GOAL:
Convert the items below into a two-column CSV with the header text,answer and one row per item. Put each item's text and its answer in separate quoted fields, replace line breaks with spaces, and omit the pictures.

EXTRACTED RECORDS:

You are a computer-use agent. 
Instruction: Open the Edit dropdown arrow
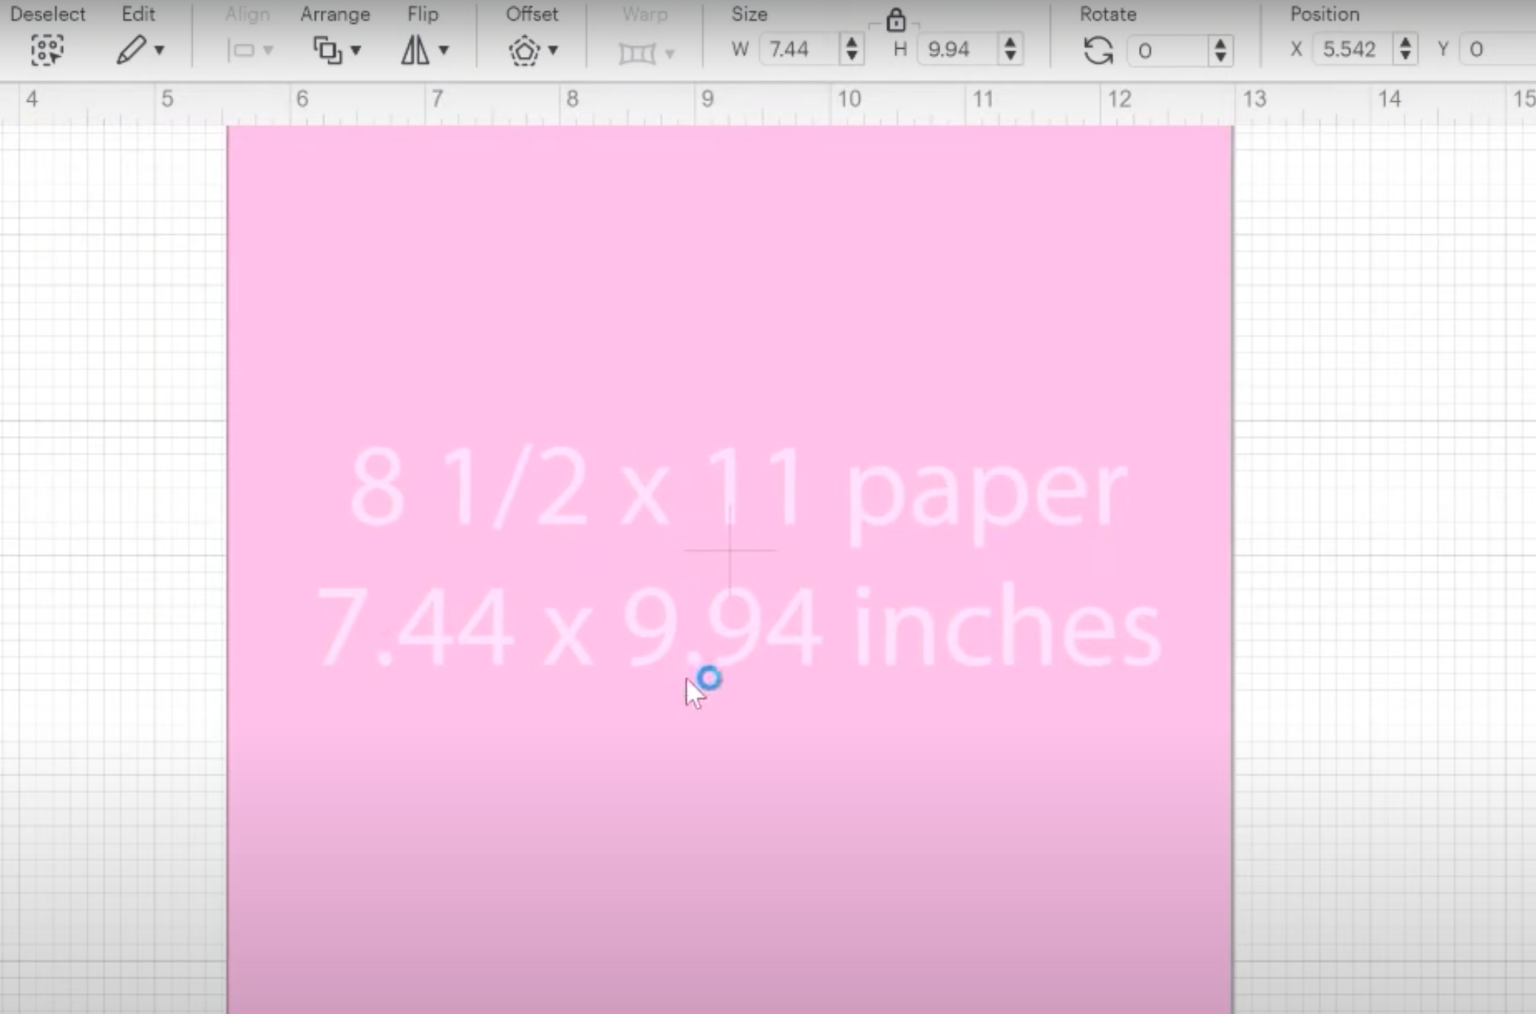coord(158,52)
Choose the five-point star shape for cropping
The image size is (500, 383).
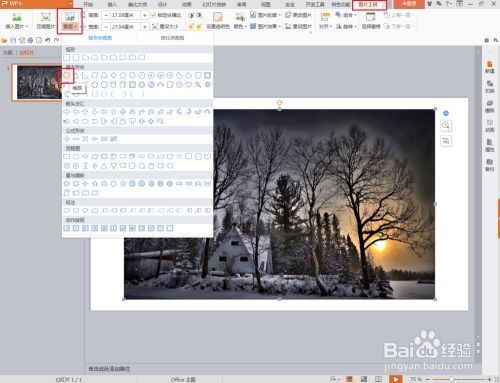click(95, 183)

EXERCISE RESULT:
text,answer
"You are a computer-use agent. Instruction: Open the Edit dropdown arrow","coord(158,52)"
"Choose the five-point star shape for cropping The image size is (500, 383).","click(95, 183)"